En este momento el escenario está caracterizado por la saturación de los mercados y el cliente empieza a buscar el mejor precio imponiendo a las empresas la necesidad de reducir costos, enfatizando en la racionalización y la prevención de errores. Como consecuencia de ello las reclamaciones comienzan a aparecer resultando simplemente “molestas”, aparece el concepto de costos de calidad, se extiende el uso del control estadístico y se atiende la calidad del proceso de fabricación. Pero la “cultura del control” tiene aparejada un grupo de inconvenientes pues los controles no son infalibles y una parte de los defectos se arrastran por la cadena y llegan al cliente final, los controles resultan actividades muy caras que no agregan valor alguno al producto, a ello hay que agregarle lo costoso que resultan los defectos por tener que reprocesar los productos y desechar los insalvables y más aún la pérdida de la imagen en el mercado por productos defectuosos en manos de los clientes. Surge la idea de asegurar la calidad pues esta era resultado del diseño y ejecución de los procesos productivos.

3ra Etapa: Aseguramiento de la calidad (años 70).

En esta etapa la oferta es mayor a la demanda, tienen lugar grandes mejoras en productividad asociadas a la automatización, la robótica, empieza a tomarse conciencia de que es más barato prevenir los fallos que corregirlos, el cliente empieza a pedir calidad que empieza a definirse como “la aptitud para el uso”. Como resultado de esta situación la calidad se extiende a todo el ciclo de vida del producto trabajándose a nivel de puesto de trabajo, las reclamaciones se tornan caras y se comienza a asumir que la calidad es responsabilidad de todos, surge la idea de la Calidad Total.

4ta Etapa: Calidad Total (a partir de los años 80).

En este momento la oferta es muy superior a demanda, se ofertan “soluciones completas”, el cliente se impone como agente legislador del mercado, el cliente exige calidad en el producto y en los servicios que lo acompañan; se define entonces calidad como “la satisfacción del cliente”. Para responder a este entorno las empresas de servicios comienzan a incorporarse a la estrategia de mejora de la calidad, se entiende la calidad como cosa de todos haciéndose necesario adherir a todos a la causa de la calidad.
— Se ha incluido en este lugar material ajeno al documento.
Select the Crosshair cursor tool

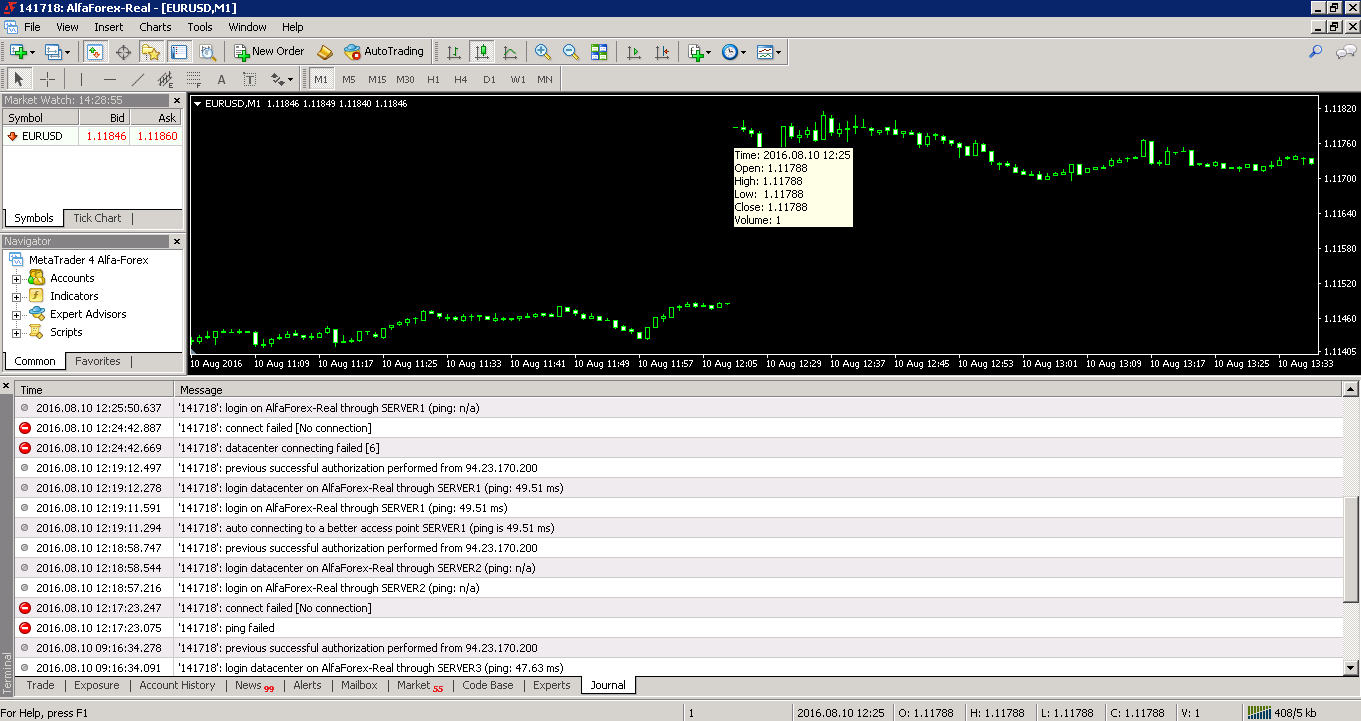tap(47, 79)
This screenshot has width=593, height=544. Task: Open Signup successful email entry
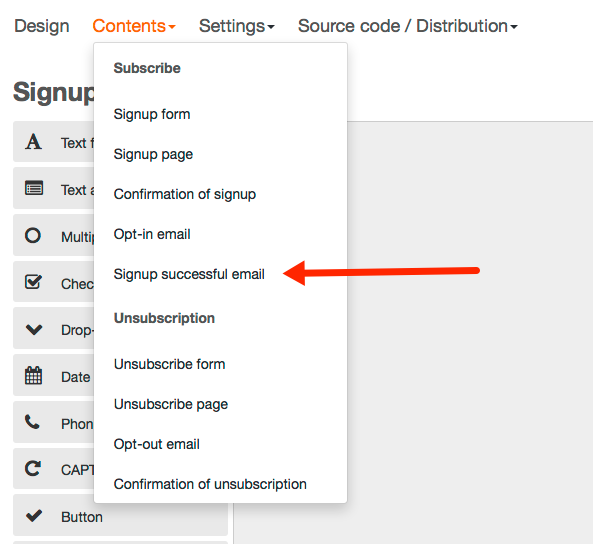[189, 274]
La Gestión de la Calidad Total (TQM por sus siglas en inglés) es una filosofía gerencial que entiende como centro de atención la calidad a todos los niveles de la organización y no solo las del cliente final pues para lograrla se necesita de un capital humano comprometido con los objetivos de la organización y eso solo será posible cuando los miembros de la organización sientan que sus necesidades están satisfechas y volcarán todo su potencial creativo y productivo en pos del desarrollo de la organización a la que pertenecen. Ello implica también la exploración de las necesidades futuras de los clientes.

Esta síntesis de la evolución del término permite comprender de dónde proviene la necesidad de ofrecer una mayor calidad del producto o servicio que se proporciona al cliente y, en definitiva, a la sociedad, y cómo poco a poco se ha ido involucrando toda la organización en la consecución de este fin.

Teniendo en cuenta el análisis de las anteriores definiciones de calidad se considera oportuno adoptar la siguiente definición:

Calidad es la capacidad o aptitud que tiene un producto (servicio), determinado por sus características, de satisfacer los deseos y/o necesidades de un cliente en un momento o periodo específico.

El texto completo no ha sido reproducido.